Türkiye İstatistik Kurumu verilerine göre Ocak-Haziran döneminde İzmir’de konut satışı yaklaşık 31 bin adet olarak gerçekleşti. İzmir Emlak Komisyoncuları Odası Yönetim Kurulu Başkanı Mesut Güleroğlu, İzmir’de 2023 yılının ilk 6 ayında konut satış oranlarının geçtiğimiz yılın aynı dönemine göre yüzde 70 oranında gerilediğini söyledi. Güleroğlu, “Konut kredisi faiz oranları çok yükseldi, özel bankaların konut kredi faizleri yüzde 2,5’tan başlıyor.
Öte yandan düşük faizli kredilerde ise limitleri düşürdüler. Yani bugün bankalar talep edilen kredinin yüzde 25’ini karşılıyor, geri kalan meblağın vatandaşın tamamlaması gerekiyor, vatandaşta da para yok. Ayrıca konut fiyatları da bir yerde sabitlendi, vatandaş konut kredisi çekip ev alamadığı için fiyatlar sabit kalıyor. Yalnız İzmir’de Çeşme Urla, Seferihisar Foça gibi yerlerde fiyatlar hareketli. Bergama, Tire, Dikili gibi ilçelerimizde ise tarım arazilerine talep olduğunu görüyoruz” dedi.
"Gayrimenkul lokomotif sektör oldu”
Konut kredisi faiz oranlarının aşağı çekilmesi ve limitlerin de yükseltilmesi gerektiğini söyleyen Güleroğlu, bunlar yapıldığı takdirde gayrimenkul sektöründe yeniden bir hareketlenme başlayacağı öngörüsünde bulunarak, “Konut kredisi aşağı düştüğünde de konut fiyatları yüzde 35-50 civarı artıyor. Hükümet şu an nasıl döviz kuru üzerinde baskı uyguluyorsa, konut kredisi oranlarına da baskı uyguluyor” dedi.

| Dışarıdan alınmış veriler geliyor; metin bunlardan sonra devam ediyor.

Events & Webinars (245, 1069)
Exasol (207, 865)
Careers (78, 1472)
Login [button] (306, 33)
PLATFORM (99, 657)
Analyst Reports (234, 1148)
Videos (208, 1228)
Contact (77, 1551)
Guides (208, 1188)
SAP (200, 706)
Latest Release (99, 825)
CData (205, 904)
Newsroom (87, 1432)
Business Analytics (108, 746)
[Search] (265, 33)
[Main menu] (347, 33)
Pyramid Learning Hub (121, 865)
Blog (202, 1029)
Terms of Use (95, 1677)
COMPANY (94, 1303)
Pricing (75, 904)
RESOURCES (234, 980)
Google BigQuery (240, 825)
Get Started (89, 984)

Gayrimenkul sektörünün önünün açılması gerektiğini ifade eden Güleroğlu, “Sektörümüz 350 iş kolunu içinde barındıran bir büyük bir sektör. 1994 ekonomik krizinden sonra gayrimenkul sektörü ön plana çıktı ve lokomotif sektörlerden biri oldu. Bu sistem böyle devam ederse küçük müteahhitler ayakta kalamayacak, küçük esnaf da ayakta kalamaz. Hükümetin sektörümüzü ve küçük esnafı vergi borçları, SGK gibi konularda desteklemesi lazım. Ciddi bir gayrimenkul reformu yapılması gerekiyor “dedi.
“Konut ve sanayi alanı kalmadı”
İzmir’de gerek konut gerekse sanayi imarlı arsa bulmanın çok zor olduğunun da altını çizen Güleroğlu, “İlimizde OSB’ler kurulması ve gelişmesi lazım. Öte yandan bakıyoruz sanayici de kan ağlıyor. İzmir’de konut alanı da sanayi alanı da yok artık. İnşaat yapımı da yok denecek kadar az, müteahhit yapsa bile ya kredi yok ya limitler düşük. Binayı yapıp bekletmek zarar. Şu anda TOKİ’den başka kimse konut üretmiyor. Müteahhitlik de bitmek üzere. Kayda değer bir konut üretimi yok. İzmir’de bir kentsel dönüşüm hareketi de yok. Sadece bina yenileme olarak ufak tefek projeler var.
Ancak bir İstanbul’daki Bursa’daki kentsel dönüşüm gibi bir hareketi maalesef İzmir’de göremiyoruz. Bu konuda da bir dönüşüm hareketi başlamalı. Marka projeler de yok denecek kadar az. Müteahhit artık proje üretmiyor, arsasını elinde tutuyor, şartlar uygun olduğu zaman inşaata başlamayı tercih ediyor. İzmir’in nüfusu gün geçtikçe artıyor, öte yandan da genç bir nüfusa sahibiz. Bu nedenle konut ihtiyacı ve açığı bitmiyor” diye konuştu.